_How to complete this task_
Please quote the material exactly, every line of it.

_Material for this exercise_
"""

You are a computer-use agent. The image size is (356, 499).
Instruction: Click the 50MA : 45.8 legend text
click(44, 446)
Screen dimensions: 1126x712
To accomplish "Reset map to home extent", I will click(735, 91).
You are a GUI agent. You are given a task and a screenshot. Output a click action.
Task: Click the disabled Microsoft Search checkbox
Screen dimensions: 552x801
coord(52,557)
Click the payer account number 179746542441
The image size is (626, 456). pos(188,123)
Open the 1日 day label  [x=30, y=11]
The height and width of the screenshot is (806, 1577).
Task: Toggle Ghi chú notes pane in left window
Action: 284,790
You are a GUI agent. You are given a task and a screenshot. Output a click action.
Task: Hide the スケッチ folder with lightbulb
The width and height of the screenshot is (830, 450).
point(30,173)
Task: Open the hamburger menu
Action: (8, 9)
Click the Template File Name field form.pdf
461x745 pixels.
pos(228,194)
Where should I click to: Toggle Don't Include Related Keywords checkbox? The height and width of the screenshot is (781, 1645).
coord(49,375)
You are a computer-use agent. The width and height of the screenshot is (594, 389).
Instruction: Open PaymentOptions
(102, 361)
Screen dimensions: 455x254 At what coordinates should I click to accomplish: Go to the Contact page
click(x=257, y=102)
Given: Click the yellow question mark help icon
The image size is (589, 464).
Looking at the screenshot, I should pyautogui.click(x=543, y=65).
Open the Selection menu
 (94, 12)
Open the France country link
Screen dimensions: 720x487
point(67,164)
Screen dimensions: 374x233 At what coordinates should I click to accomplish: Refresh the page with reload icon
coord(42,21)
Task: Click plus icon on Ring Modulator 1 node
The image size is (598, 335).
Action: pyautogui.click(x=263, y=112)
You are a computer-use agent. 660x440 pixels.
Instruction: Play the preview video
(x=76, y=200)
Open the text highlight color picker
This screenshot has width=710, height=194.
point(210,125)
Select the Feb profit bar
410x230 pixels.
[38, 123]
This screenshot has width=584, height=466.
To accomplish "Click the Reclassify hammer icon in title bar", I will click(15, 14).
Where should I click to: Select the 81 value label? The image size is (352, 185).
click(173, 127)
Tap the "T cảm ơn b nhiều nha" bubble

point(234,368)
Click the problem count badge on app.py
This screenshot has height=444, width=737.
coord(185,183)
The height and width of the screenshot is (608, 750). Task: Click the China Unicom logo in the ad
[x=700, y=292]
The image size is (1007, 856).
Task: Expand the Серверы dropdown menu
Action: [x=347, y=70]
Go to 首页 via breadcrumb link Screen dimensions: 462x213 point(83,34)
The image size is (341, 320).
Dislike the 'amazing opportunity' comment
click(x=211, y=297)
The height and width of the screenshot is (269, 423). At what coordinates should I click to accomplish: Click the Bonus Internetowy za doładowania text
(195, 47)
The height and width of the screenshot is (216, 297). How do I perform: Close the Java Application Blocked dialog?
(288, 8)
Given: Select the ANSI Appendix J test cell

"""

_Solution to this problem_
You are a computer-use agent. The image size is (356, 499).
Instruction: Click the 50MA : 45.8 legend text
click(44, 446)
Screen dimensions: 1126x712
To accomplish "Reset map to home extent", I will click(735, 91).
You are a GUI agent. You are given a task and a screenshot. Output a click action.
Task: Click the disabled Microsoft Search checkbox
Screen dimensions: 552x801
coord(52,557)
Click the payer account number 179746542441
The image size is (626, 456). pos(188,123)
Open the 1日 day label  [x=30, y=11]
The height and width of the screenshot is (806, 1577).
Task: Toggle Ghi chú notes pane in left window
Action: 284,790
You are a GUI agent. You are given a task and a screenshot. Output a click action.
Task: Hide the スケッチ folder with lightbulb
The width and height of the screenshot is (830, 450).
point(30,173)
Task: Open the hamburger menu
Action: (8, 9)
Click the Template File Name field form.pdf
461x745 pixels.
pos(228,194)
Where should I click to: Toggle Don't Include Related Keywords checkbox? The height and width of the screenshot is (781, 1645).
coord(49,375)
You are a computer-use agent. The width and height of the screenshot is (594, 389).
Instruction: Open PaymentOptions
(102, 361)
Screen dimensions: 455x254 At what coordinates should I click to accomplish: Go to the Contact page
click(x=257, y=102)
Given: Click the yellow question mark help icon
The image size is (589, 464).
Looking at the screenshot, I should pyautogui.click(x=543, y=65).
Open the Selection menu
 (94, 12)
Open the France country link
Screen dimensions: 720x487
point(67,164)
Screen dimensions: 374x233 At what coordinates should I click to accomplish: Refresh the page with reload icon
coord(42,21)
Task: Click plus icon on Ring Modulator 1 node
The image size is (598, 335).
Action: pyautogui.click(x=263, y=112)
You are a computer-use agent. 660x440 pixels.
Instruction: Play the preview video
(x=76, y=200)
Open the text highlight color picker
This screenshot has width=710, height=194.
point(210,125)
Select the Feb profit bar
410x230 pixels.
[38, 123]
This screenshot has width=584, height=466.
To accomplish "Click the Reclassify hammer icon in title bar", I will click(15, 14).
Where should I click to: Select the 81 value label? The image size is (352, 185).
click(173, 127)
Tap the "T cảm ơn b nhiều nha" bubble

point(234,368)
Click the problem count badge on app.py
This screenshot has height=444, width=737.
coord(185,183)
The height and width of the screenshot is (608, 750). Task: Click the China Unicom logo in the ad
[x=700, y=292]
The image size is (1007, 856).
Task: Expand the Серверы dropdown menu
Action: [x=347, y=70]
Go to 首页 via breadcrumb link Screen dimensions: 462x213 point(83,34)
The image size is (341, 320).
Dislike the 'amazing opportunity' comment
click(x=211, y=297)
The height and width of the screenshot is (269, 423). At what coordinates should I click to accomplish: Click the Bonus Internetowy za doładowania text
(195, 47)
The height and width of the screenshot is (216, 297). How do I perform: Close the Java Application Blocked dialog?
(288, 8)
Given: Select the ANSI Appendix J test cell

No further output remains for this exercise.